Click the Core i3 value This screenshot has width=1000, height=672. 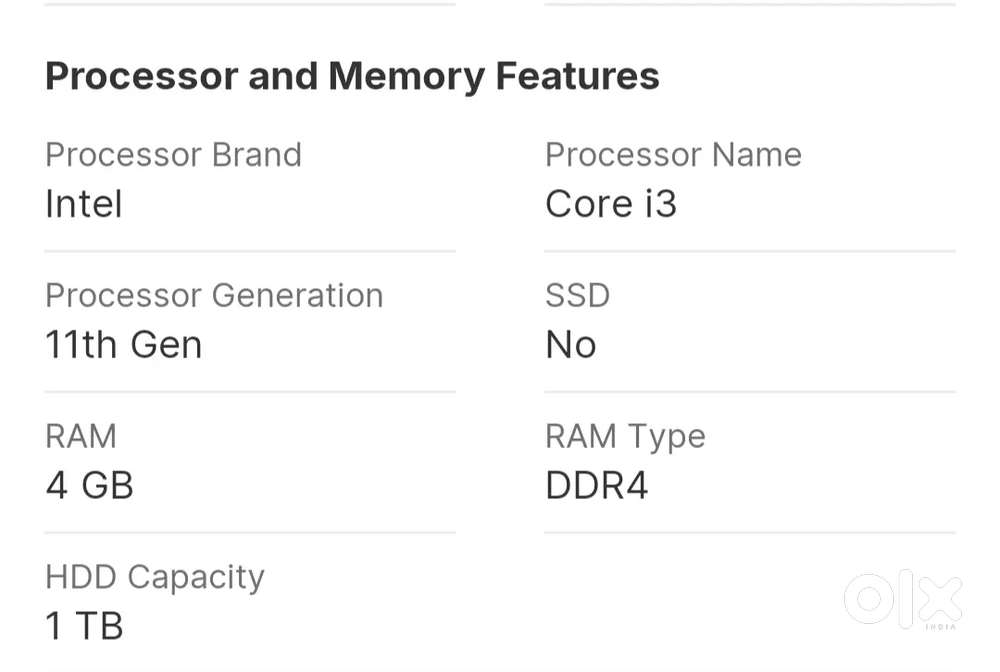point(611,204)
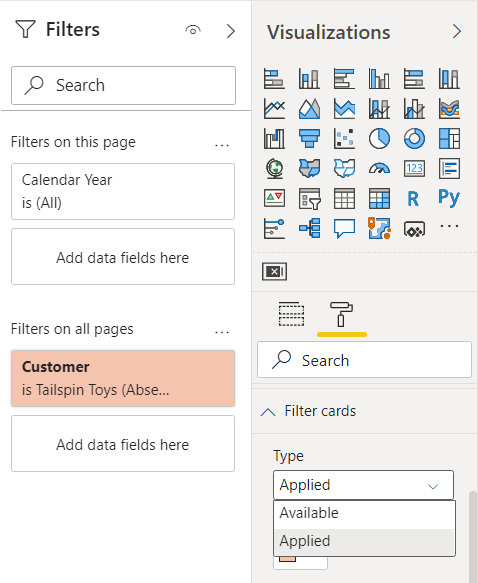Viewport: 478px width, 583px height.
Task: Select Applied option in the dropdown list
Action: (x=364, y=541)
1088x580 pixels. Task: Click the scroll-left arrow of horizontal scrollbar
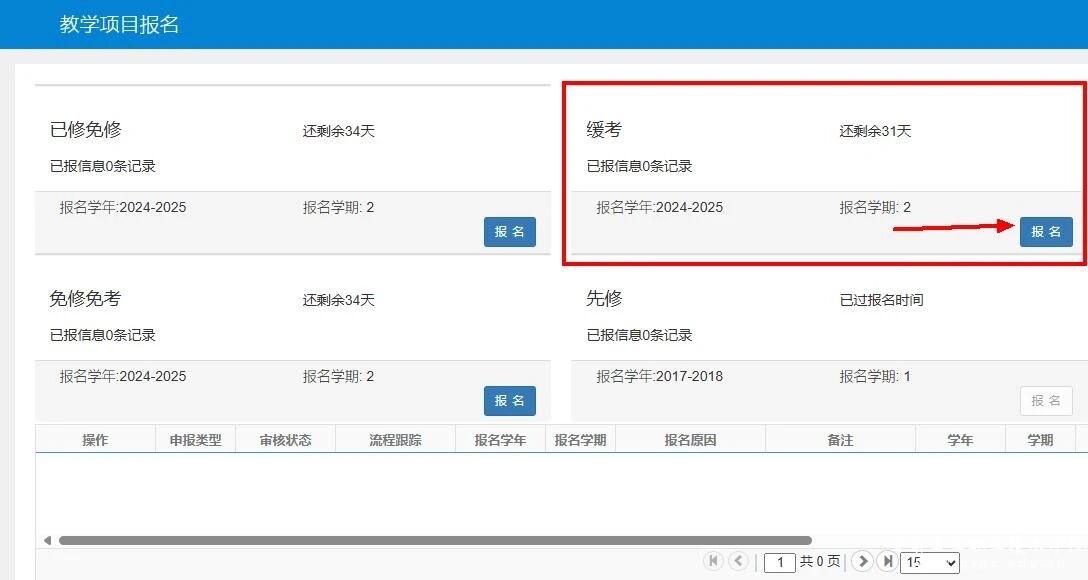47,540

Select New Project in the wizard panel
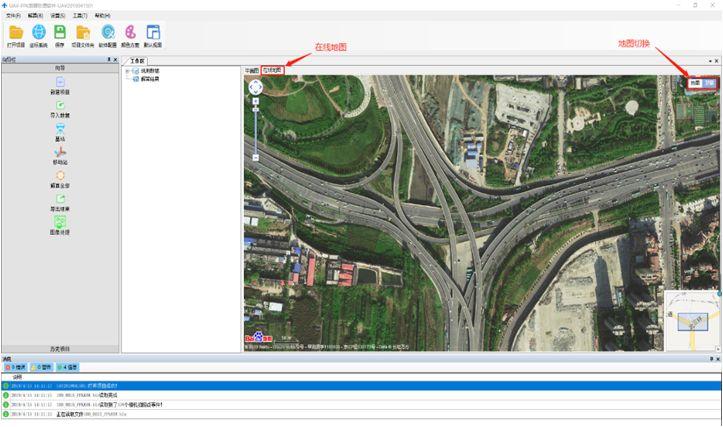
------------------------------------
Make an exact copy of the lines of the records from the line containing "1088x580 pixels. Task: Click" through the final line, both ends included, but not of the pictures.

SOLUTION FOR THIS EXERCISE:
1088x580 pixels. Task: Click the scroll-left arrow of horizontal scrollbar
47,540

Select New Project in the wizard panel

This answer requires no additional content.